Guest Post: Browsing the Bookshelves

Steve Croft is a former nurse, former police officer, current grandparent, keeper of dog, cats, chickens and bees. We also collaborate musically.

I’ve always been fascinated by the way our lives brush up against each other from time to time. I wonder how these interactions ripple out beyond the moment, so I was fascinated to read Tony’s thoughts in his blog ‘Reaching for the Same Packet’

As a Police Officer the number of occasions such meetings happen was almost limitless. Doing the job I realised that a living presence has energy beyond the biochemical limitations of our bodies. Searching for a suspect in a house you can sometimes sense a presence before you actually find the person you are seeking. There’s a sort of fizz that dissipates as they realise they won’t get beaten, you realise they won’t fight you and you both become just people whose lives have collided.

Seeing someone emerge from the window of a factory office after responding to an alarm call is different again. Nobody ever shouts ‘stop police!’ because nobody ever does, but invariably the chase is on as they instinctively realise you are there. We run a short distance but I am fitter and faster so we quickly arrive at the moment when neither knows what will happen next.

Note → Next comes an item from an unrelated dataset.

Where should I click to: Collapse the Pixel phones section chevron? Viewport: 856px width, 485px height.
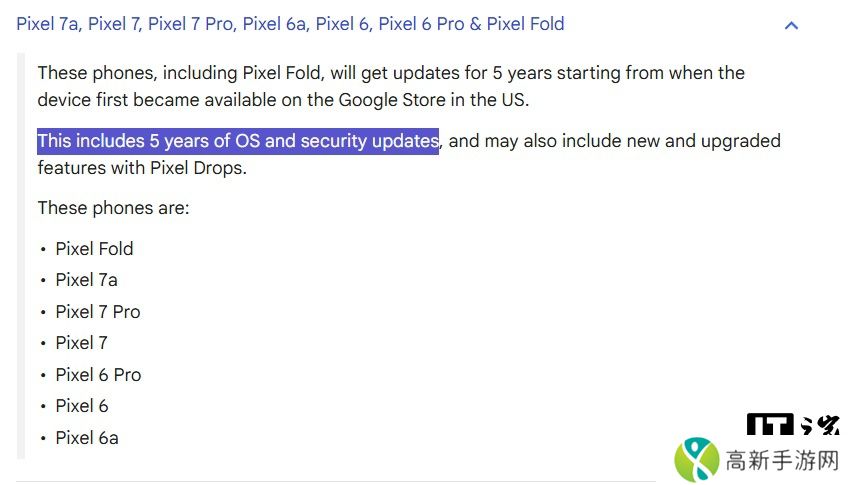point(791,25)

‘Oh, it’s you Jason’ I say as I recognise him. He slumps, exhausted and becomes just the likeable, addicted, desperate young man I was accustomed to coming across. I reflect on our pasts remembering my own youth, hanging out smoking a sneaky joint on a deserted railway platform. But for a different decision, accepting a new tablet rather than declining, having a go at this drug or that for a dare, maybe I would be where Jason was now.

Responding to a call from someone worried about their friend you can already get a sense that life has left a house recently. There’s a sort of heavy sadness, almost a reluctance of energy to leave. You have time at an incident like this, time to consider what preceded the act that resulted in death and time to take stock of their lives from the evidence around you. Browsing the bookshelves you find yourself thinking ‘we could have been friends’.